Note from the editor: These next few days, we will be re-publishing note-worthy content from the Wisdump archive. This particular article was originally posted by Paul Scrivens on November 10th, 2006.
The Web 2.0 world seems to have a problem regarding traffic. It seems to be the measure of success for a website and because of this many sites either get unnoticed or their true value doesn’t really show. On the other hand you have sites the receive a large amount of traffic yet really do nothing for anyone so how does traffic play in these situations? Finally, there is no end-all solution for measuring traffic so anyone can throw out some numbers and who are we to call them out on it or not because it wouldn’t be too hard to find a program that makes those numbers look realistic.
Let’s explore a couple of scenarios.
1. You have a site that gets 10,000 uniques per day, yet you generate no revenue and almost no discussion. Does the site have the same value as the person doing 5,000 uniques per day and making $1500 a month along with having some great discussions?
2. 2 million uniques a month is nothing to sneeze at, but what if you breakdown what those 2 million uniques really mean? What if those uniques were distributed over 150 sites? When you first think about it, it still seems like a big number but look a little deeper.
- 2,000,000 / 150 = 13,333 uniques per month per site
- 13,333 / 30 = 444 uniques per day per site
Now how many sites do you know do at least 444 uniques per day? I was able to make the 2,000,000 into 444 through two simple calculations. That doesn’t mean the 2M isn’t an important number, but you have to be careful of how you use it.

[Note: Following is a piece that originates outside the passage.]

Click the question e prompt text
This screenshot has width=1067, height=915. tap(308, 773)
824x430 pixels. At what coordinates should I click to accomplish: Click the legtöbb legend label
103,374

3. One site does over 2 million pageviews a month. That is a ridiculously high number for a single site whether your ego wants to admit it or not. However, what if I were to tell you that over 1 million uniques visit the site every month as well, would you still be as impressed? Again, 1 million uniques is nothing to sneeze at, but you would hope that a site can do more than 2:1 ratio when it comes to PVs and uniques.
Now take into account another factor with example #3. There are plenty of sites that do more traffic, but do those sites pull in an average of $60,000 per month? Looking at that stat would you take a site that does 2M uniques and 5M PVs or the site above that does half that and pulls in the money?
9rules isn’t known for throwing our members millions of visitors a month, but we are known for giving them quality traffic that sticks around and many times subscribes to their sites. You can get on Digg one day and jump up 20,000 pageviews and the next day its all back to normal again because the quality of the traffic is meaningless.
Traffic should be used as a metric to view how well your site is doing against your own expectations and how it can be improved. Throwing out random numbers doesn’t always mean they are worthwhile, yet we have put ourselves in an age where the size of your traffic is the only thing that counts (insert size isn’t everything joke). Traffic does have meaning, but don’t make it the theme of your site.